Advocates are also working outside of medical schools to improve care in rural areas. In Colorado, the nonprofit Extension for Community Health Outcomes, or ECHO Colorado, has been offering monthly online classes on gender-based care to rural providers since 2020. This class became so popular that the organization created a 4-week training program in 2021 for providers to learn about hormone therapy management, proper terminology, surgical options, and more. and support patients’ mental health.

For years, doctors failed to recognize the need to learn about confirmatory care, says Dr. Caroline Kirsch, director of osteopathic education at the University of Wyoming-Casper Family Medicine Residency Program. gender determination. In Casper, this has resulted in “some patients coming to Colorado for care, which is a huge financial burden on them,” said Kirsch, who participated in the ECHO Colorado program.

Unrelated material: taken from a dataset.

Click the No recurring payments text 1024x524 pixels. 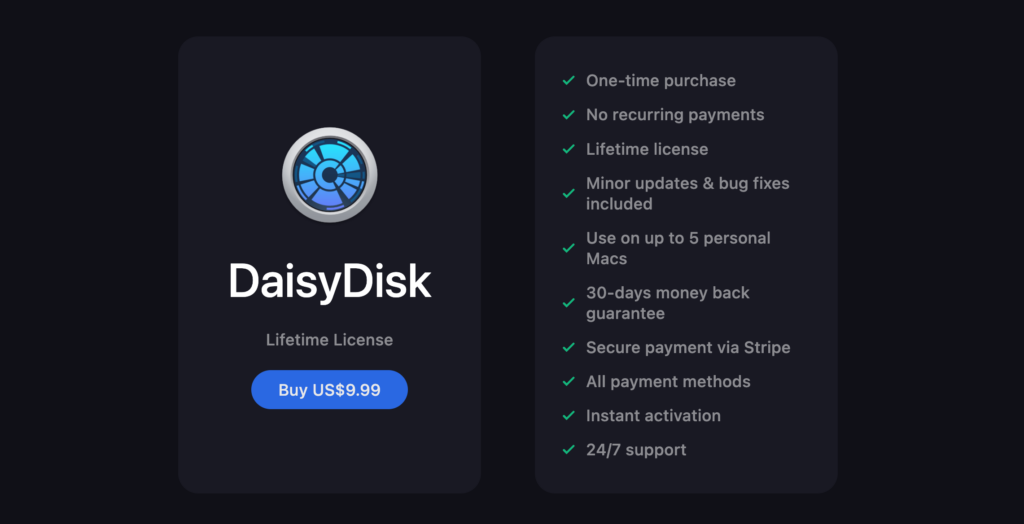click(675, 115)
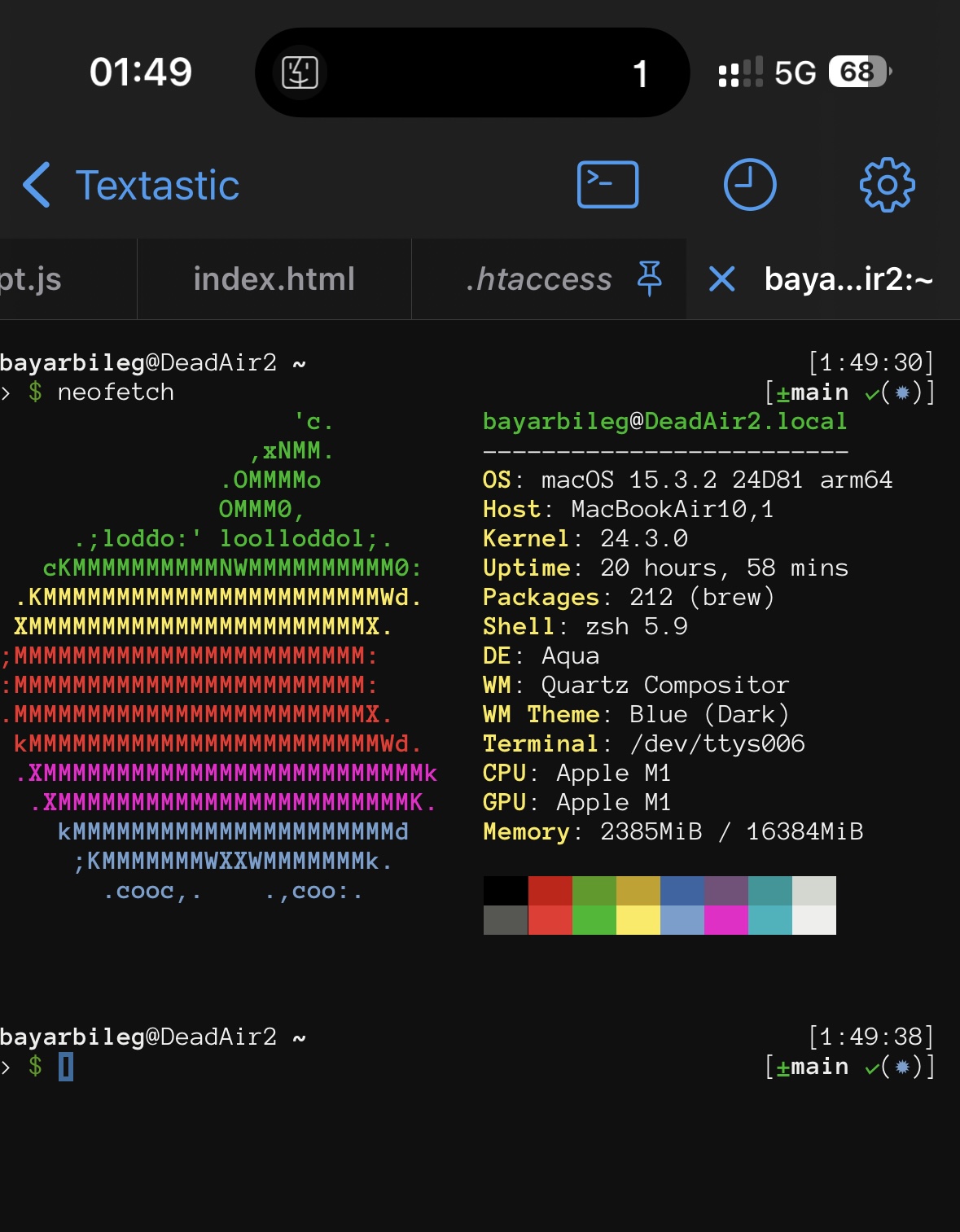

“Things that haven’t been thoroughly taught historically in medical school are things that I think a lot of doctors get worried about at first,” she said. “The earlier you know about this type of care in your career, the more likely you are to see its potential and the less you worry about it.”

Educating more providers about transgender-related care has become increasingly important in recent years as gender-affirming clinics across the country experience increased harassment and intimidation. . The Vanderbilt University Medical Center Transgender Health Clinic, for example, was the target of far-right hate on social media last year. After growing pressure from Tennessee’s Republican lawmakers, the clinic halted sex reassignment surgeries for patients under 18, potentially leaving many transgender children unattended. necessary.

Stephens hopes to see more medical schools including courses in transgender healthcare. She also expects doctors to treat transgender people like any other patient.

“Just provide quality healthcare,” she told medical students at UAB. “We need health care like everyone else.”

Kaiser Health News is a national health policy news service. This is an editorially independent program of the Henry J. Kaiser Family Foundation not affiliated with Kaiser Permanente.